Ask a vendor with an onboarding product what onboarding is, and their answer is likely to be skewed in the direction of the strengths of their own product. Instead, ask an HR professional what onboarding is and they will universally define onboarding simply as moving a candidate for a role into that role. The candidate can be new to the organization, or may already be participating in the organization as an employee, contractor, partner, or in any number of peripheral capacities. The role the candidate is moving into may be any working relationship with the organization, most typically an employment role, but the role may also be an expansion of duty or responsibility, either permanent or temporary.
Onboarding technology vendors offer products that address a myriad of aspects of the above definition, all claiming their approach is the most important and therefore the only approach that matters. It’s not surprising, then, that all of the vendors with onboarding products at IHRIM ‘08 showed off widely varying approaches to onboarding. A closer look at each of the vendors and their products reveals that there are two basic approaches to onboarding: transactional onboarding, and acculturation.

----

Return the part of the onboarding passage from "Ask a vendor" to "permanent or temporary.", copied word for word. The listing is unrelated to the onboarding passage and stands as separate material.

----

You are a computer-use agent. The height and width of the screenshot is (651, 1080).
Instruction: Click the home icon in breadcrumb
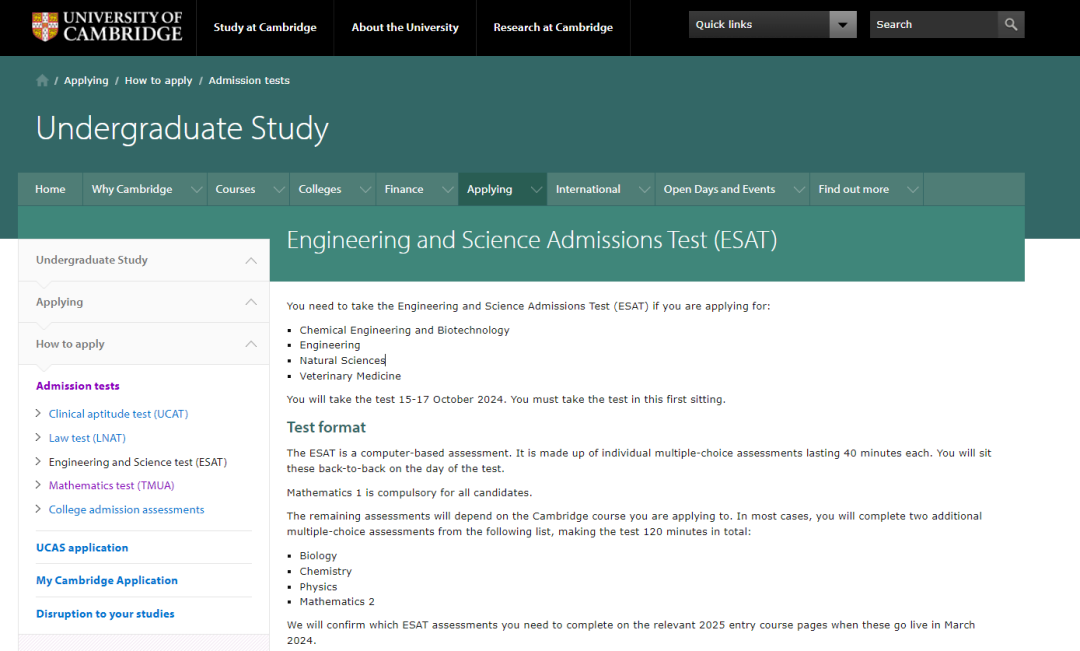(42, 81)
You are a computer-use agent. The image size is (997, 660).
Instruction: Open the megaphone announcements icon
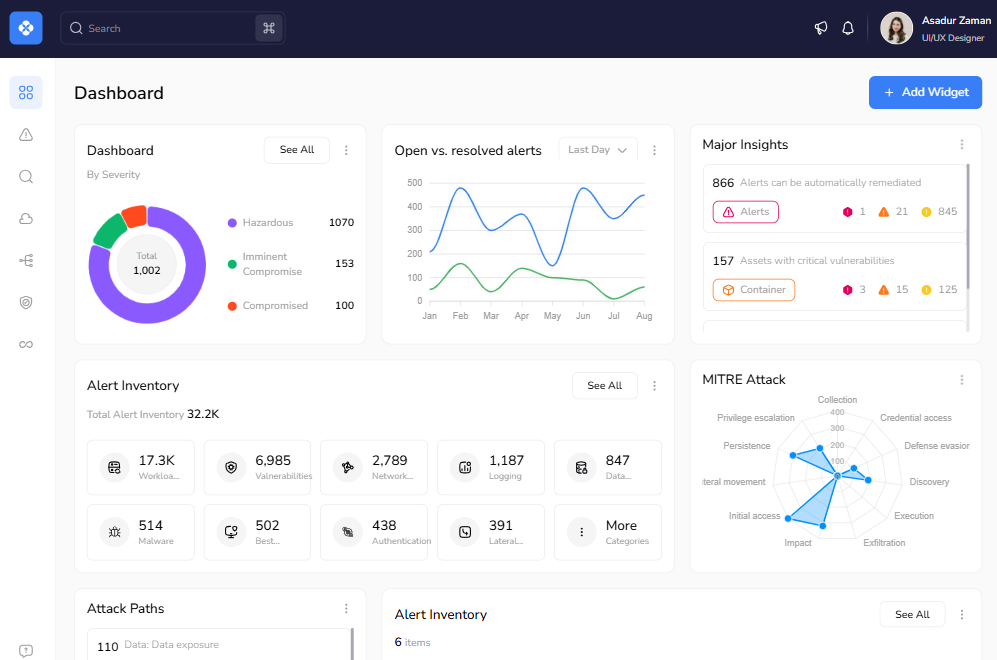[x=821, y=28]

----

= Reply to the task =
Ask a vendor with an onboarding product what onboarding is, and their answer is likely to be skewed in the direction of the strengths of their own product. Instead, ask an HR professional what onboarding is and they will universally define onboarding simply as moving a candidate for a role into that role. The candidate can be new to the organization, or may already be participating in the organization as an employee, contractor, partner, or in any number of peripheral capacities. The role the candidate is moving into may be any working relationship with the organization, most typically an employment role, but the role may also be an expansion of duty or responsibility, either permanent or temporary.